Questo l’appello che parte dalle pagine di Libero e Il Giornale, per il braccio destro di Silvio Berlusconi per un problema cardiorespiratorio. Dell’Utri è condannato a 7 anni di reclusione per concorso esterno in associazione mafiosa.
“Un reato anomalo, direi stravagante” scrive su Libero il fondatore (e prossimo direttore) Vittorio Feltri. “Come si fa a essere parte di una banda criminale restandone fuori? O si è mafiosi o non lo si è, stando alla logica, che tuttavia è estranea alle menti eccelse che esercitano il potere legislativo. Per capirci meglio. Una donna o è incinta o non lo è. Non può essere gravida ma appena appena. Questo per mettere le cose in chiaro. Sta di fatto che Dell’Utri, “mafioso ma appena appena“, è finito dentro dopo un decennio di tormentati e tormentosi processi seguiti ad indagini di cui vi risparmiamo, per decenza, i dettagli. Alla verde età di 74 anni è stato rinchiuso in una cella superblindata a Parma e lì abbandonato quale rifiuto umano”.
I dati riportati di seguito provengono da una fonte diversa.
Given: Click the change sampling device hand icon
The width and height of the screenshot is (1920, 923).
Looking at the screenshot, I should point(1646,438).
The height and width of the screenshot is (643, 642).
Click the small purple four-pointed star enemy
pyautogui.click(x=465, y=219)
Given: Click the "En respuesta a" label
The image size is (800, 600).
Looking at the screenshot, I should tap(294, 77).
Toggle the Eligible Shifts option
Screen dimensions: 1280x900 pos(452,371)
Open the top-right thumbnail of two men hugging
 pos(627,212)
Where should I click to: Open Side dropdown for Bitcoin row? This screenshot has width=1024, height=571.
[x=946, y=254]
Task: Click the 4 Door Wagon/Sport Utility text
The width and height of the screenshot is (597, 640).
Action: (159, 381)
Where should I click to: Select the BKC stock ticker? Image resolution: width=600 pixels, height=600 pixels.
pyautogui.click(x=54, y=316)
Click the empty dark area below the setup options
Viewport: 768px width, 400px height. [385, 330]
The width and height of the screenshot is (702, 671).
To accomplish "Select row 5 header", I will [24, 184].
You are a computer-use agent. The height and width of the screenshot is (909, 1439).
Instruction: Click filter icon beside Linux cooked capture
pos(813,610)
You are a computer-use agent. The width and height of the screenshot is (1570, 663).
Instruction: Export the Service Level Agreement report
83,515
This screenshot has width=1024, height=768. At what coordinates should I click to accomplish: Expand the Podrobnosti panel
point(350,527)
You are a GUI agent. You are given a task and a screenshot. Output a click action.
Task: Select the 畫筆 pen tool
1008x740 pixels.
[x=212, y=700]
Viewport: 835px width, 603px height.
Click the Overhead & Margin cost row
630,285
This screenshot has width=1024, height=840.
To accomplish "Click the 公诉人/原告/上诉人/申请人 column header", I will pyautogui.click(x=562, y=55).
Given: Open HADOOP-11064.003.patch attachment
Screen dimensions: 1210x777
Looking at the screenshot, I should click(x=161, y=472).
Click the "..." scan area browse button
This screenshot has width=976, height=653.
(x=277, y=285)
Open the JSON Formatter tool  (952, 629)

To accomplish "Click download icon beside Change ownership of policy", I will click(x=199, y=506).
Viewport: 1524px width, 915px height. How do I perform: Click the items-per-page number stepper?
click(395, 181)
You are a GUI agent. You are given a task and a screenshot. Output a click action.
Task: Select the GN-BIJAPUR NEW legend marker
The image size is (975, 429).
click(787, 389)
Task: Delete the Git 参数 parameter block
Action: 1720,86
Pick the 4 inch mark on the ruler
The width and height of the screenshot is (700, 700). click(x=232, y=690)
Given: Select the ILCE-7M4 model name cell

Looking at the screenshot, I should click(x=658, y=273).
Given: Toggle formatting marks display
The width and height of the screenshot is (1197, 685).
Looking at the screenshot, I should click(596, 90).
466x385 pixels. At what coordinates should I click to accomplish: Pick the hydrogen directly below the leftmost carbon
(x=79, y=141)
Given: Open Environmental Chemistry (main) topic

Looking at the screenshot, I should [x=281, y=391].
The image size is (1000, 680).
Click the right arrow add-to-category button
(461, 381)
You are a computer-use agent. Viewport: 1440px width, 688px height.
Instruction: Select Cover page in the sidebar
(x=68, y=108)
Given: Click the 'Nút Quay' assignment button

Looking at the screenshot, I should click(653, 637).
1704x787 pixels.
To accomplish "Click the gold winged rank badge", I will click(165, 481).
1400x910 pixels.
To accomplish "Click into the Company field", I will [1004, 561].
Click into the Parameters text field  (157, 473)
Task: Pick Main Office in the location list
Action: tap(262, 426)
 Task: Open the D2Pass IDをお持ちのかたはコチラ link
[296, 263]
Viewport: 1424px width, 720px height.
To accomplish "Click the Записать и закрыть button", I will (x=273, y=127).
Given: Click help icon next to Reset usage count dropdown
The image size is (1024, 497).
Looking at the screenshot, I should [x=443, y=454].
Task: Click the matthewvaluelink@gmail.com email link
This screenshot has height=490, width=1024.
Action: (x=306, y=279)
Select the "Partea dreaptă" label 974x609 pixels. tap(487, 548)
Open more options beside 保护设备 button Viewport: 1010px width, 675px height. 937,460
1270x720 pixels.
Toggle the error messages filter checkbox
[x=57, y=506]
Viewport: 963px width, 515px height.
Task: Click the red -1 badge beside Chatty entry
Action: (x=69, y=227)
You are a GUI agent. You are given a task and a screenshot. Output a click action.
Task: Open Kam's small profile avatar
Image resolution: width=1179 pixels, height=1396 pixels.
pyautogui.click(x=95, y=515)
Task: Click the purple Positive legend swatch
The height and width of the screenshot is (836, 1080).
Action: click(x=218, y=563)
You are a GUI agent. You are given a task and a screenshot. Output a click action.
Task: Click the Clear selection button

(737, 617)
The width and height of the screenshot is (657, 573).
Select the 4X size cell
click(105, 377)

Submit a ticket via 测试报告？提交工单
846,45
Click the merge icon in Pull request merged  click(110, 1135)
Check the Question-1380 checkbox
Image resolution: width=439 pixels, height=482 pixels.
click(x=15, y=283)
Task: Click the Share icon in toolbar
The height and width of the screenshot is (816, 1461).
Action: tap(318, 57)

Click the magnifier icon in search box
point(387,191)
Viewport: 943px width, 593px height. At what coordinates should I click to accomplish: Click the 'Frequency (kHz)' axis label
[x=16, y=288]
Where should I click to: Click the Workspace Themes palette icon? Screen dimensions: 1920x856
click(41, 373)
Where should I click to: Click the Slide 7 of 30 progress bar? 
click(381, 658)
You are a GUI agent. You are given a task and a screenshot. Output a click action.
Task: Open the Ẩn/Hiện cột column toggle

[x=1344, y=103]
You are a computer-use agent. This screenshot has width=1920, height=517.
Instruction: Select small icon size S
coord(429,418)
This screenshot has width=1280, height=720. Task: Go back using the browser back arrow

Feltri critica il sistema giudiziario italiano perché non ha fornito cure adeguate a Marcello Dell’Utri, che nonostante il trasferimento a Roma, è in cattive condizioni di salute.
“Dopo tre anni di segregazione, meriterebbe gli arresti domiciliari, minimo. Senza contare che il presidente della Repubblica ha facoltà di concedergli la grazia, specialmente in considerazione del fatto che il detenuto non è il classico delinquente, semmai è vittima di una legislazione lacunosa, per non dire folle, in materia di concorso esterno e baggianate simili”.
Il Giornale affida alla voce di un uomo di sinistra come Piero Sansonetti, giornalista e direttore del Dubbio, la richiesta di clemenza per Marcello Dell’Utri. “È un prigioniero politico, per questo auspico che intervenga il presidente della Repubblica” afferma Sansonetti, che parla di “anomalia” nel processo a Dell’Utri, il quale paga il fatto di essere visto come “simbolo oscuro del berlusconismo, il più impresentabile degli impresentabili”.
Sansonetti sottolinea che “c’è una sentenza europea che cancella questa condanna”, per cui “chiunque altro al posto suo sarebbe fuori da un pezzo”.